If the banks live, then taxpayers are the winners, and current equity holders are the losers. If the banks ultimately fail anyway, then this switch does not really change anything: both the taxpayers and the equity holders are hosed as they were.

We're doomed.

Comrade Peronista writes:
We're doomed.


Only a question of sooner or later.

J.Goodwin

if you want to argue this way, then you make my case that the country as a whole is responsible. So many stayed home and did not vote, the opposition could not run an effective campaign, Bush wins.

Bush winning is all that mattered. Imagine the hypothetical scenario in which Bush gets us in a war with Russia, which can attack the US as well as the US can attack Russia. Will you try to explain to the incoming ICBMs that you did not support Bush? Too late. We are represented by Bush. We share responsibility in the moment for what happens . . . in the moment. Longer term, our responsibility also comes with the chance to change things.

I wonder if BAC will re-negotiate its MER purchase. It should.

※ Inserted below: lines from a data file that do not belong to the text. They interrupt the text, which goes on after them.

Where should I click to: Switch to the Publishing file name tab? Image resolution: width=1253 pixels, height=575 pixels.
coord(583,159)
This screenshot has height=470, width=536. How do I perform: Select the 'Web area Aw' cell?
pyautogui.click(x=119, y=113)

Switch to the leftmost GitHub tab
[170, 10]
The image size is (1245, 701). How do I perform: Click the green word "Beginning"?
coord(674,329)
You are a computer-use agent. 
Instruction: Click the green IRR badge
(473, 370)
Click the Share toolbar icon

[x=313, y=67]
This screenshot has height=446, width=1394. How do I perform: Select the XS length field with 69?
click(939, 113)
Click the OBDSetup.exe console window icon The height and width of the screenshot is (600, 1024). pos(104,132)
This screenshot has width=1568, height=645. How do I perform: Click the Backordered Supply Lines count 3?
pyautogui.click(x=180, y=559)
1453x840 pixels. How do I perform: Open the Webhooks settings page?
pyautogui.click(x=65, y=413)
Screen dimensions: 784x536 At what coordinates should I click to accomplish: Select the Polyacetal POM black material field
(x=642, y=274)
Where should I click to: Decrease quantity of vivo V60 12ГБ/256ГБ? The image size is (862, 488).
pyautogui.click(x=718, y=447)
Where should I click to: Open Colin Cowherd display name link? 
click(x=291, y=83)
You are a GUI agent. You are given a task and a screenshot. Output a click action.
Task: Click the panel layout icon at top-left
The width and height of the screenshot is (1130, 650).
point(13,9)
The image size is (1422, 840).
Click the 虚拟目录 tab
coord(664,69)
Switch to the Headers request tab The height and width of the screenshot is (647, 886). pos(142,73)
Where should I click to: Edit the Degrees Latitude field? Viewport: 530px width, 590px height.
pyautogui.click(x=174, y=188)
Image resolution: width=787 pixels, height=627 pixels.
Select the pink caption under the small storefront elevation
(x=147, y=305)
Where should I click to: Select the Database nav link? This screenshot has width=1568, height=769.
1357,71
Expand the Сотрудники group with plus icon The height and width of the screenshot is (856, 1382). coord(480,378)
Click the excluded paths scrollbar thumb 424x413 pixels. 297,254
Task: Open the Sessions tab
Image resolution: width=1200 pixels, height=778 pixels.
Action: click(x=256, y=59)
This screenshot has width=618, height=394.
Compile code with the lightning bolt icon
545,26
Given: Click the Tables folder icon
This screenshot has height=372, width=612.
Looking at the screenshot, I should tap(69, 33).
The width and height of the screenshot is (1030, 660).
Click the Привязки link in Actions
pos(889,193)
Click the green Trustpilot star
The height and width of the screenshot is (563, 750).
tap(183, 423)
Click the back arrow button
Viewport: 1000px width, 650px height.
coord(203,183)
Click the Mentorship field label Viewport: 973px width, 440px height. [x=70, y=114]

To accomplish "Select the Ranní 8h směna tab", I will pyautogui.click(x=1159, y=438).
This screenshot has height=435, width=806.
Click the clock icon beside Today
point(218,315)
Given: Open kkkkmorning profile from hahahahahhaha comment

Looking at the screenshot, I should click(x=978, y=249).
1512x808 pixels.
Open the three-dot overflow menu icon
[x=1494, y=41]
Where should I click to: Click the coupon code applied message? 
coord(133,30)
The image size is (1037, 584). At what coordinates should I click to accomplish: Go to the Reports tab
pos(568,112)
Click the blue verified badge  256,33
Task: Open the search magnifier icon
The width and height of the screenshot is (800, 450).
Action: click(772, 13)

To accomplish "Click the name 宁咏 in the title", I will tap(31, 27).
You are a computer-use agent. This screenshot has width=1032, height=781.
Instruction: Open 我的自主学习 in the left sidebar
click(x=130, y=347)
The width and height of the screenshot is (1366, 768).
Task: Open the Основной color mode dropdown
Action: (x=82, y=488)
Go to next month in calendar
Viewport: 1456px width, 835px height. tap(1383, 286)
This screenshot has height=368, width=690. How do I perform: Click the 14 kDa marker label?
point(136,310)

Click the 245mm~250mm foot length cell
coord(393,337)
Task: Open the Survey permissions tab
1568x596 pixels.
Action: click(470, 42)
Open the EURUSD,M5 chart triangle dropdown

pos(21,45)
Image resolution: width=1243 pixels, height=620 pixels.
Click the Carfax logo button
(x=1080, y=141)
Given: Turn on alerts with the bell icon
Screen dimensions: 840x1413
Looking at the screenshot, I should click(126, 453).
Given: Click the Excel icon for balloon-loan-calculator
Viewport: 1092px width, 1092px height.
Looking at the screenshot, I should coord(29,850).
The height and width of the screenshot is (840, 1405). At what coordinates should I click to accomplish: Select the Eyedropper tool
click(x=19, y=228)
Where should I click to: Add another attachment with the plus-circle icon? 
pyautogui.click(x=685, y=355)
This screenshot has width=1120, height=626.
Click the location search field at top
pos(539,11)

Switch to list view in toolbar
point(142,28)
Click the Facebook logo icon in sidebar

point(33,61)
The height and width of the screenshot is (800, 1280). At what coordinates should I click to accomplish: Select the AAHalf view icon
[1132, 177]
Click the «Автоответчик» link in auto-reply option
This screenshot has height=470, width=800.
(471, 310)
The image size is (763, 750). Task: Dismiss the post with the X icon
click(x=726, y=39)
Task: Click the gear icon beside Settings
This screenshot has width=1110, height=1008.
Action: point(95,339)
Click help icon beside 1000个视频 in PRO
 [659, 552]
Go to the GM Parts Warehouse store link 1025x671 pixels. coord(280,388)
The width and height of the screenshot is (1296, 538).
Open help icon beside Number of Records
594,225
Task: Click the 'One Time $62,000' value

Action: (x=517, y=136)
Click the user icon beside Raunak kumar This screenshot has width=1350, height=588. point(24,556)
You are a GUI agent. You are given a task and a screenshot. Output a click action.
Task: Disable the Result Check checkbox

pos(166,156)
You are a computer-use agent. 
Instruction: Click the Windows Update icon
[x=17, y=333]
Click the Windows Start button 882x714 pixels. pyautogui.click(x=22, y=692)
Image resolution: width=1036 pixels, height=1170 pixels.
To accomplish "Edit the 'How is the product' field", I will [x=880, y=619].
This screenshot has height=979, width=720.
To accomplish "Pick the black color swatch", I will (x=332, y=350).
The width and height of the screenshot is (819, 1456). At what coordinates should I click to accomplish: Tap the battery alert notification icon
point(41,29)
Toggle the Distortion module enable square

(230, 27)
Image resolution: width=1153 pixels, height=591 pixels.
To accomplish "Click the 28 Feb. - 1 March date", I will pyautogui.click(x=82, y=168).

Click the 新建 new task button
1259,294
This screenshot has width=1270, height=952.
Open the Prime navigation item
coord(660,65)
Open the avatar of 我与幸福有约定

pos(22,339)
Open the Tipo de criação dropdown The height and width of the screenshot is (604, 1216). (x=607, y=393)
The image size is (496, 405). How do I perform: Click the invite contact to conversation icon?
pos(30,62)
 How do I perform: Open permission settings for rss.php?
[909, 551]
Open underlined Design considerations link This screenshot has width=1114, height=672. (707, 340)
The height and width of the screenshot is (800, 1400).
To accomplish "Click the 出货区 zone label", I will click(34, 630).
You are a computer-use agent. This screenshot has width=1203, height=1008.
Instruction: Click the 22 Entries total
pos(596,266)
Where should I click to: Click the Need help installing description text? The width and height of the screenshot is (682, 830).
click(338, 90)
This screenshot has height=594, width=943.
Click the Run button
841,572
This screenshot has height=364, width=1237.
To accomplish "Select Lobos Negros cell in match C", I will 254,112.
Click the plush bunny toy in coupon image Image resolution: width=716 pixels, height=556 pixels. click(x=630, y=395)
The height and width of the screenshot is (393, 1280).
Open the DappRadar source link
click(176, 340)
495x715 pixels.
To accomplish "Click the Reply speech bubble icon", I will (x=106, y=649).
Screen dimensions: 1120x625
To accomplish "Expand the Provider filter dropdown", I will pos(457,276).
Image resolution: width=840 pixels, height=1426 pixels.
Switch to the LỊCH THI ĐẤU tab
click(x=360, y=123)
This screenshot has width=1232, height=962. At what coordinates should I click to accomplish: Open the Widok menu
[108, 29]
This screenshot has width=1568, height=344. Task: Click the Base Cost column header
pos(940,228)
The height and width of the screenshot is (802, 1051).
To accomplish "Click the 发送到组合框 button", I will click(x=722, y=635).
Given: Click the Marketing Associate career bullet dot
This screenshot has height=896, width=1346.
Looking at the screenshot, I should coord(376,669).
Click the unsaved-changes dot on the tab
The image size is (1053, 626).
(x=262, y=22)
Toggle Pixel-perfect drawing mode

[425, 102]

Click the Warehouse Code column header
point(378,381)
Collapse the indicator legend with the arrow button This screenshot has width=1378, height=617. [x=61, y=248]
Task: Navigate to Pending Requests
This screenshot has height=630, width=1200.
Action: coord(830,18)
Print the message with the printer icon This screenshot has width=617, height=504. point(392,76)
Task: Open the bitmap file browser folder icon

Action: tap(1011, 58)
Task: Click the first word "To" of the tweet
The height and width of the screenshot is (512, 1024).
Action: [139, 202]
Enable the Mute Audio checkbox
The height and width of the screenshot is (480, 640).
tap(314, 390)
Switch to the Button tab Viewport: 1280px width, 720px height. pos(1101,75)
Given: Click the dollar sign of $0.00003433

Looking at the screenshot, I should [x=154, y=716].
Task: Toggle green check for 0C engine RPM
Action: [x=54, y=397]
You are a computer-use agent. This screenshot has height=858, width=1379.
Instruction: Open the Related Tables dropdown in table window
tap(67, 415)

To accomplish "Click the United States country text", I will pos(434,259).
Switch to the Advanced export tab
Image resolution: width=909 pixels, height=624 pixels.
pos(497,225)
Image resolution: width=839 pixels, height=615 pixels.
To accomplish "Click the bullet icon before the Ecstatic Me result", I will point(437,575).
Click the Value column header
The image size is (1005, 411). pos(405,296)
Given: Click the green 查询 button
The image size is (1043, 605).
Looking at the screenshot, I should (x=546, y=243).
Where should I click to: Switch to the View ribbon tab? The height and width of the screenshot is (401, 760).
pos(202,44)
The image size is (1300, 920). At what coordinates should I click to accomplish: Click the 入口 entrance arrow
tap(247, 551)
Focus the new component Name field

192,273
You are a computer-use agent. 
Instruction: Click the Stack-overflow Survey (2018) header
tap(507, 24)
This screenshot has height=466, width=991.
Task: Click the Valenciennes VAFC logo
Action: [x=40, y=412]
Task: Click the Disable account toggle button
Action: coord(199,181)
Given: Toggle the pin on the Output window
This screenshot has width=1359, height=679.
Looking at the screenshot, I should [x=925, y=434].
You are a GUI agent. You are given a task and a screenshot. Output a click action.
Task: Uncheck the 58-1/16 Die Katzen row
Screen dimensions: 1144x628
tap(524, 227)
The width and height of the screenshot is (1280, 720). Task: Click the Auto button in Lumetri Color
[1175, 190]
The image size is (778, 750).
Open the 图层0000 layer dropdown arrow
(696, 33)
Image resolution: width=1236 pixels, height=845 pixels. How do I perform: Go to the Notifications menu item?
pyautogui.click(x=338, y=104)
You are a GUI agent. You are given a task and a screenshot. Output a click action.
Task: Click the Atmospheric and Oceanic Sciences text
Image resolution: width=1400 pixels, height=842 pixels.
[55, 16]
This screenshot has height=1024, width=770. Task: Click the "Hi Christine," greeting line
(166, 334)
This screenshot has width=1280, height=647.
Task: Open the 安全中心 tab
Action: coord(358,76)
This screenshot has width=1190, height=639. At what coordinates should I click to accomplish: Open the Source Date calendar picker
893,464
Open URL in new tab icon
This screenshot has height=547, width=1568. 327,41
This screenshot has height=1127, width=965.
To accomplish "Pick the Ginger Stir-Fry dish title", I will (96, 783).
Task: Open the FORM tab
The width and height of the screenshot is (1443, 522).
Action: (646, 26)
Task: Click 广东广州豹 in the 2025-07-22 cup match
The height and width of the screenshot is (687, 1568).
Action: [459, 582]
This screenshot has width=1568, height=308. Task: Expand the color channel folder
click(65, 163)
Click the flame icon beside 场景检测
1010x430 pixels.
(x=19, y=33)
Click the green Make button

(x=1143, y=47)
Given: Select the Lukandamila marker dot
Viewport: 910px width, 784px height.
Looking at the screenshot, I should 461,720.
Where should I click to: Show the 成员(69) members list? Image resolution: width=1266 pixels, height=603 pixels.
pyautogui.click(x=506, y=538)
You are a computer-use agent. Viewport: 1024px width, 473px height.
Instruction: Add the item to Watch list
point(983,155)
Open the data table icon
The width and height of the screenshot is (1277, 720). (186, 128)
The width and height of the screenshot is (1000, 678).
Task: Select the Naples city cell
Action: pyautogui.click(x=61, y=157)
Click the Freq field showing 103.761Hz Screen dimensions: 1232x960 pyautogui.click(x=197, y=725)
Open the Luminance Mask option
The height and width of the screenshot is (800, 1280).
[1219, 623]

It doesn't matter if it's a majority of potential voters or majority of actual voters or simply a majority of penguins-without-fins. Bottom line - the American electorate as a whole re-elected these jackasses.

There is zero evidence to suggest they'd be any better at doing actual legislative work and a whole lot of evidence they'd do appreciably worse.

American electorate had its chance in '92 and '96 and blew it. The guy with the big ears, funny talk and flip charts was right on.

joe,

Negligent homicide isn't the same as premeditated murder, even if the result is the same.

If you believe that the two major parties are the same except in particulars (demonstrably true based on the way the bailout essentially sailed through congress), then there are certainly plenty of reasons to not bother showing up at the polls (or at least not checking a box for president, plenty of people vote but may or may not vote on every race).

System was broken, still is broken, and Bush was at the helm. Bush is either evil or the sort of incompetent that reliably results in the worst possible conclusion. That doesn't mean that we wouldn't be standing in the same place with Kerry as president, even if the markets possibly wouldn't drop 200 points every time he stood up and made a speech.

This shit is beyond the actions of one person, but it isn't "our" collective responsibility by a long shot. A handful of extremely greedy people pushed things in directions that benefited them personally, and here we are, handing them more money.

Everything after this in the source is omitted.